Il ne faut pas oublier qu'alors, seuls quelque dizaines de milliers de personnes ont le droit de vote en Belgique. Le Parti Libéral est lié à la bourgeoisie industrielle, les patrons de terrain qui, surtout en Wallonie, gèrent de près la prospérité naissante du pays wallon, la première puissance industrielle en termes relatifs du 19e siècle, n'étant d'ailleurs dépassée en chiffres absolus que par les autres puissances industrielles (Allemagne, USA, France, Grande-Bretagne) pour ce qui concerne les deux grandes productions essentielles de la première révolution industrielle, à savoir le charbon et l'acier. Le projet du Parti Libéral c'est de faire de l'Etat belge un Etat francophone et laïc, débarrassé de l'influence de l'Eglise. On le voit notamment à ses résultats électoraux : les libéraux sont toujours majoritaires en Wallonie alors que les catholiques le sont toujours en Flandre. Le Parti Libéral va se lancer dans la conquête de l'hégémonie dans l'Etat belge en tentant de retirer toute fonction d'enseignement àl'Eglise. C'est le sens des guerres scolaires qui, au-delà du caractère un peu folklorique qu'elles revêtent à nos yeux, sont en fait des luttes opposant des fractions différentes de la bourgeoisie. Comme le dit son nom, le Parti Libéral est aussi "libéral" en matière économique et partisan du fameux "Laissez faire, laissez passer". Or le déclin du Parti Libéral va s'amorcer dans des circonstances bien précises. En 1878, les Libéraux sont au pouvoir et tentent de diminuer fortement l'influence de l'Eglise pour ce qui concerne l'enseignement. C'est le temps de ce que les catholiques appelèrent "la loi de malheur". C'est l'époque où la Belgique rompt ses relations diplomatiques avec le Vatican. Mais c'est aussi l'époque où l'agriculture européenne entre dans une crise grave avec l'arrivée du blé américain, l'agriculture américaine s'étant modernisée plus vite que l'agriculture européenne. Il faudrait, pour sauvegarder les intérêts de l'agriculture, appliquer des mesures protectionnistes. Les libéraux y répugnent par doctrine. Aux élections de 1884 ils sont battus sèchement pour ces deux raisons : la guerre scolaire, la crise agricole.

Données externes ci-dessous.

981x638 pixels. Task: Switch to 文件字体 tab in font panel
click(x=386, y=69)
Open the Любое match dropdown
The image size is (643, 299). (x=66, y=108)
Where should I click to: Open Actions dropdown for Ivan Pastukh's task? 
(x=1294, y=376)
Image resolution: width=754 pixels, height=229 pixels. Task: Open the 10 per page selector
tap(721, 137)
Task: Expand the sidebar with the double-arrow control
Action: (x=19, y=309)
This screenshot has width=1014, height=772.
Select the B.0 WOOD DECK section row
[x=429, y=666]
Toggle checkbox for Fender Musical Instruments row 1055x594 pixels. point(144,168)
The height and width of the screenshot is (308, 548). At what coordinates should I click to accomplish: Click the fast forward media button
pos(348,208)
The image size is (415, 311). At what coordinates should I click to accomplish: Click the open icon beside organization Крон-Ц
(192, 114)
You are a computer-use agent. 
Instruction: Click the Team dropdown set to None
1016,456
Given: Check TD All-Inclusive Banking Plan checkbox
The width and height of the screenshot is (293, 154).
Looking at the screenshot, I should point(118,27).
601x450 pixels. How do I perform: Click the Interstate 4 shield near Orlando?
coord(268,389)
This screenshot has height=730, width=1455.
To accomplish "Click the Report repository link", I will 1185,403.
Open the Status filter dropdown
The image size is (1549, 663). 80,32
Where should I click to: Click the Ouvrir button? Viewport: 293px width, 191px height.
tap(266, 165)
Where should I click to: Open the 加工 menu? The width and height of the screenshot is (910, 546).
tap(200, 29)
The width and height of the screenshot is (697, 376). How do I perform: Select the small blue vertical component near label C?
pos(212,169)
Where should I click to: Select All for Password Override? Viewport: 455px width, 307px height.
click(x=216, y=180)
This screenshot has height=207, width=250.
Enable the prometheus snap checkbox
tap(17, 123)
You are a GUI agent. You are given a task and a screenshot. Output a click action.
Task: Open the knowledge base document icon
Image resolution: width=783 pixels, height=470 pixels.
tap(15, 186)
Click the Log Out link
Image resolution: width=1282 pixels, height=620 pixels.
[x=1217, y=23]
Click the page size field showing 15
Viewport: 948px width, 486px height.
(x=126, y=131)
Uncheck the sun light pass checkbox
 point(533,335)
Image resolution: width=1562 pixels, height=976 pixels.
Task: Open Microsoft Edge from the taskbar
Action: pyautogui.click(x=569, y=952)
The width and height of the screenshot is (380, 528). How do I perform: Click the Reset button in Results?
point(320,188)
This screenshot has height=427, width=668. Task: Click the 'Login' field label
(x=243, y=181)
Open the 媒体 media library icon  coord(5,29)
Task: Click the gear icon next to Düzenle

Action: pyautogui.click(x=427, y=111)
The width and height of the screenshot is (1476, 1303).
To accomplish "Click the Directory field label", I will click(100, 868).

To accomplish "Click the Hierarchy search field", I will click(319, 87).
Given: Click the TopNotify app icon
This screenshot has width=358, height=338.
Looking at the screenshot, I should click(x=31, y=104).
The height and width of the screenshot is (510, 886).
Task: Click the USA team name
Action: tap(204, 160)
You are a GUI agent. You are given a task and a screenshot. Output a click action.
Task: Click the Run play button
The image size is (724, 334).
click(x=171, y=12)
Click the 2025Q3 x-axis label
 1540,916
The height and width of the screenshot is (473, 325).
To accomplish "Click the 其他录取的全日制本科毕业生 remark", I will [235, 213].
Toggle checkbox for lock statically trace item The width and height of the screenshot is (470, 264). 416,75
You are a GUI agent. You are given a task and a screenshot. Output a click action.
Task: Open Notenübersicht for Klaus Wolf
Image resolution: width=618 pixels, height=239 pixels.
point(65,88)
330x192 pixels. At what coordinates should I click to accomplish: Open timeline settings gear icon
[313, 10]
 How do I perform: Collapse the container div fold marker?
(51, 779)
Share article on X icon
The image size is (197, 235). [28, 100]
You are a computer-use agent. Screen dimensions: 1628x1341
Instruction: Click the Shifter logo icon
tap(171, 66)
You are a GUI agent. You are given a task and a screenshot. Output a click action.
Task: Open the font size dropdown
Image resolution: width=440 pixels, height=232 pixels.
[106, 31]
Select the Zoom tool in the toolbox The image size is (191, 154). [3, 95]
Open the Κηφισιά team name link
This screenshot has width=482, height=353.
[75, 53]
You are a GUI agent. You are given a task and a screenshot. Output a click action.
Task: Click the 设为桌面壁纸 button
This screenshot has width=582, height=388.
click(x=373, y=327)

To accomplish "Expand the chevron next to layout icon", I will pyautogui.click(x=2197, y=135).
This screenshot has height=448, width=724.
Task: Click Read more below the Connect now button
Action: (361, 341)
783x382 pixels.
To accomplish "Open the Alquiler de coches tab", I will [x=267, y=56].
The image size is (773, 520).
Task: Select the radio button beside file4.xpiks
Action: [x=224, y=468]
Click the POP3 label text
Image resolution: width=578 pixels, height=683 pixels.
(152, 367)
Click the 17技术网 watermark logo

Le parti catholique à partir de 1884

Le Parti Catholique est la façade politique de la bourgeoisie financière qui, en peu de temps (par excellence, c'est de la Société Générale qu'il s'agit), va en quelque sorte phagocyter les industriels wallons de terrain en intégrant leurs usines dans son portefeuille de holding. Le bloc intellectuel, lié au Parti catholique, c'est bien entendu l'Eglise, le clergé qui désirent maintenir leur influence sur la société non pas, comme encore souvent dans les mondes catholiques européens, en cherchant àrétablir l'Ancien régime (légitimisme français par exemple), mais en jouant le jeu de la démocratie. En créant des journaux, des associations diverses, en créant des écoles, plus tard des syndicats qui vont maintenir les hommes, ainsi encadrés, dans l'influence spirituelle de l'Eglise (ce que l'on appelle aujourd'hui les "piliers").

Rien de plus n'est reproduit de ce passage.